Une responsabilité envers l’Histoire
Alfred Grosser sur le « moteur franco-allemand » et les voies de sortie de la crise de l’euro.

Alors que Charles de Gaulle achevait triomphalement son voyage en Allemagne en septembre 1962, le chancelier Adenauer écrivait à l’ancien ministre français des Affaires étrangères Robert Schuman qu’il avait souvent pensé à lui avec reconnaissance pendant ces journées. Ce faisant, il évoquait le souvenir du 9 mai 1950, le jour où la déclaration de Schuman sur la reconstruction de l’Europe posait la première pierre du « moteur franco-allemand » et de l’Europe. À l’époque, Adenauer avait immédiatement compris le message, tout comme deux autres futurs pères fondateurs de l’Union européenne, l’Italien Alcide de Gasperi et le socialiste belge Paul-Henri Spaak. La France et l’Allemagne – qui fêteront en 2013 le 50e anniversaire du traité sur la coopération franco-allemande – sont bien des moteurs mais pas les seuls pilotes d’une Europe unie.
Dans ce domaine, l’orientation politique de chacun des protagonistes qui présidèrent aux destinées européennes n’a jamais joué de rôle déterminant. Ni le duo Helmut Schmidt/ Valéry Giscard d’Estaing ni le tandem Gerhard Schröder/Jacques Chirac n’utilisèrent le programme de leur parti respectif pour décider du cap à tenir dans les relations franco-allemandes. À la tête de ces politiques courageux, on trouve incontestablement le conservateur Helmut Kohl et le socialiste François Mitterrand, appuyé par le président de la Commission de l’époque, Jacques Delors.

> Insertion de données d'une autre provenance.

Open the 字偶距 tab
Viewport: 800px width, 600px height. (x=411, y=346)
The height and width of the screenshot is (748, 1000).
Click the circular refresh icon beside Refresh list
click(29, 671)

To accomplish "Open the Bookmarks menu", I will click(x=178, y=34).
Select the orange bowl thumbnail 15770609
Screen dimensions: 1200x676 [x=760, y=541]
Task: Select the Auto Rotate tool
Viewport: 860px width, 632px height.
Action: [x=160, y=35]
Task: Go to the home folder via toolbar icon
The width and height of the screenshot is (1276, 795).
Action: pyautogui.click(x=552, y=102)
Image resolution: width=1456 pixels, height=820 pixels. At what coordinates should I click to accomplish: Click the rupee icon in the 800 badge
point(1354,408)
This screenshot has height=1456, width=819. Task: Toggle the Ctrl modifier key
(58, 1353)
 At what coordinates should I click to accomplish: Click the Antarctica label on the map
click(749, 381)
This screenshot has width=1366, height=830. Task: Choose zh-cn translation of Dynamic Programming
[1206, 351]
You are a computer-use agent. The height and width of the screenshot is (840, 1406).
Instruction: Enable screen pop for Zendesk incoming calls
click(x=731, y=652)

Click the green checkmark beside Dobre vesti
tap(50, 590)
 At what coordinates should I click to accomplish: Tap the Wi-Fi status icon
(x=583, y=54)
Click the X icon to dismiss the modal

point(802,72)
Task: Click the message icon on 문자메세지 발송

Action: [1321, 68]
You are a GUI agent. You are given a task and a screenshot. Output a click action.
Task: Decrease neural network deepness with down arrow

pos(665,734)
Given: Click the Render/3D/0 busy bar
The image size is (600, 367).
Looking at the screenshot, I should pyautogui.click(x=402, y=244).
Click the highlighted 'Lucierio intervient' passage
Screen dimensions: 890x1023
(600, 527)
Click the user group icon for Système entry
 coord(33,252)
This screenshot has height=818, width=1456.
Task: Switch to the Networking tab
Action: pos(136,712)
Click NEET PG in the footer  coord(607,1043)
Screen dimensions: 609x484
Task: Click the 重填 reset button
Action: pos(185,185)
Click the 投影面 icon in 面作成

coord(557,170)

Dans la crise actuelle, il faut rappeler que, peu avant le lancement de l’euro, presque personne ne croyait à la création d’une monnaie commune. On peut donc espérer que l’avenir sera meilleur que la raison ne le suggère. Cela présuppose une fois de plus une action franco-allemande commune qui entraîne les autres partenaires européens. Le fait que le nouveau président français François Hollande soit socialiste ne devrait pas être un obstacle. Etant socialiste, il est proche de la social-démocratie allemande ; en sa qualité de président, la chancelière chrétienne-démocrate Angela Merkel est sa « seule » véritable partenaire. Le plus gros obstacle pour le duo Merkel/Hollande réside probablement dans la différence de leurs conceptions fondamentales. Pour que l’Allemagne puisse continuer à donner des garanties financières, il faut un contrôle réel de la politique budgétaire des pays receveurs, plus d’autorités communes, un transfert de droits souverains et plus de fédéralisme européen. Du côté français, par contre, la foi en la force de décisions gouvernementales concordantes l’emporte. Des voies menant à un compromis créatif sont en vue, mais avec une réserve qui a son importance : Berlin aussi néglige les institutions européennes et argumente comme s’il s’agissait d’en inventer de nouvelles.
Les élections à l’Assemblée nationale ont donné à François Hollande et au parti socialiste français une majorité historique, leur offrant ainsi un large horizon politique et temporel pour agir. La chancelière ne gouverne pas elle non plus en pensant aux seules élections au Bundestag en septembre 2013. Tous deux, Hollande comme Merkel, profiteraient d’une action commune allant de l’avant à condition que, ce faisant, ils convainquent les autres pays et aient recours aux institutions européennes. Une sorte de noyau européen pourrait ainsi apparaître, ouvert à chacun dès qu’il souhaiterait en faire partie. Dans une communauté de 27 et bientôt 28 pays, on ne peut pas attendre chaque membre et on peut agir sans cela.
L’euro se trouve à la croisée des chemins. C’est peut-être la raison pour laquelle les yeux se dessilleront et saisiront ce qui est en jeu dans cette situation. Nombre d’Allemands et de Français se délectent actuellement d’un euroscepticisme larmoyant et accusateur. C’est pourquoi Angela Merkel et François Hollande devraient clairement redire, en leurs propres termes, ce que Jacques Chirac, alors jeune Premier ministre, avait déclaré en juillet 1974 : « la politique européenne ne relève plus de notre politique étrangère. Elle est autre et ne saurait être détachée des objectifs que nous avons fixés pour nous-mêmes. »
Alfred Grosser est né en 1925 à Francfort-sur-le-Main et est citoyen français depuis 1937. Cet essayiste a enseigné les sciences politiques à l’Institut d’Études Politiques à Paris. Il est lauréat du Prix de la Paix décerné par les éditeurs et libraires allemands ainsi que de nombreux autres prix et distinctions. Alfred Grosser se comprend comme « un médiateur entre les Français et les Allemands, les croyants et les incroyants, les Européens et les autres cultures ».